The exercise: In the book review below, reproduce verbatim the passage starting at "Much of the" up to and including "own failing abilities.".

From Roger Federer to Bob Dylan, a look at decline, comebacks and failing abilities

  • The Last Days of Roger Federer: And Other Endings by Geoff Dyer is not a book about tennis but about the ‘things one comes around to at last’
  • The author dives into the careers of notable names, and examines how life may unravel when greatness comes early and retirement happens young

The Last Days of Roger Federer: And Other Endings, by Geoff Dyer. Published by Farrar, Straus and Giroux

Despite its title, Geoff Dyer’s The Last Days of Roger Federer is not a book about tennis, but rather, as the 63-year-old writer of other equally hard-to-classify non-fiction puts it, about “things one comes around to at last, late in the day, things one was in danger of going to one’s grave without having read or experienced”.

Much of the work is in very short sections, resembling a scrapbook of ideas around this topic. It’s a wide-ranging meditation on decline, on comebacks and on failing abilities, including the failing ability to detect one’s own failing abilities.

Data listing:
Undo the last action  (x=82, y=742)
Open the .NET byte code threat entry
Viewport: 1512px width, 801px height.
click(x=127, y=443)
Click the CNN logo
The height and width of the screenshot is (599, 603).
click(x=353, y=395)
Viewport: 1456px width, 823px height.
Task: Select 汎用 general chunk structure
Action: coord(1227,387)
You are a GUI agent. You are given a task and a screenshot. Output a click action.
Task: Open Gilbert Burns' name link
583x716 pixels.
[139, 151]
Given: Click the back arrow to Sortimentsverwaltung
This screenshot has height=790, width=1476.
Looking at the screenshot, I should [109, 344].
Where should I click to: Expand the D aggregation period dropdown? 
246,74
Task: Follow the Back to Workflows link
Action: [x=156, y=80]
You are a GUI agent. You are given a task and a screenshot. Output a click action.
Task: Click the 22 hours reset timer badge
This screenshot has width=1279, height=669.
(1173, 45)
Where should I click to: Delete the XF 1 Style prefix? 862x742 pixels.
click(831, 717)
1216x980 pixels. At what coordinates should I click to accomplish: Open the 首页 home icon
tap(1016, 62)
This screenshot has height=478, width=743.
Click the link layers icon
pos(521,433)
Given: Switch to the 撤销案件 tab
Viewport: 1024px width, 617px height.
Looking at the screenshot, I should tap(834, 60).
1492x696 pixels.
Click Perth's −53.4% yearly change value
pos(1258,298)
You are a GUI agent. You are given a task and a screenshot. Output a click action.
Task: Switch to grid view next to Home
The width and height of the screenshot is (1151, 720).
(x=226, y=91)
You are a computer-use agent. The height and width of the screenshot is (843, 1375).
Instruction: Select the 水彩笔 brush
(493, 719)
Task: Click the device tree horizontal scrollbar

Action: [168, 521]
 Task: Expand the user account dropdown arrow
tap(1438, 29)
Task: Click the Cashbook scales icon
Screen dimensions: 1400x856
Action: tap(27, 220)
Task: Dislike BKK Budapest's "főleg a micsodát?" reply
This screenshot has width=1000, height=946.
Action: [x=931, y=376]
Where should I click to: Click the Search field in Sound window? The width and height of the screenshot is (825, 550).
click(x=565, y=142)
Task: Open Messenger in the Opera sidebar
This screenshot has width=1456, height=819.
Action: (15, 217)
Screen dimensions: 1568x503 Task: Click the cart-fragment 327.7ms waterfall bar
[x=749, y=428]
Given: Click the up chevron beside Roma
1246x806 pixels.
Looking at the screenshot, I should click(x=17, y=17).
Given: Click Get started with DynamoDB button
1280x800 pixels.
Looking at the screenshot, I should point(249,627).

Task result:
Much of the work is in very short sections, resembling a scrapbook of ideas around this topic. It’s a wide-ranging meditation on decline, on comebacks and on failing abilities, including the failing ability to detect one’s own failing abilities.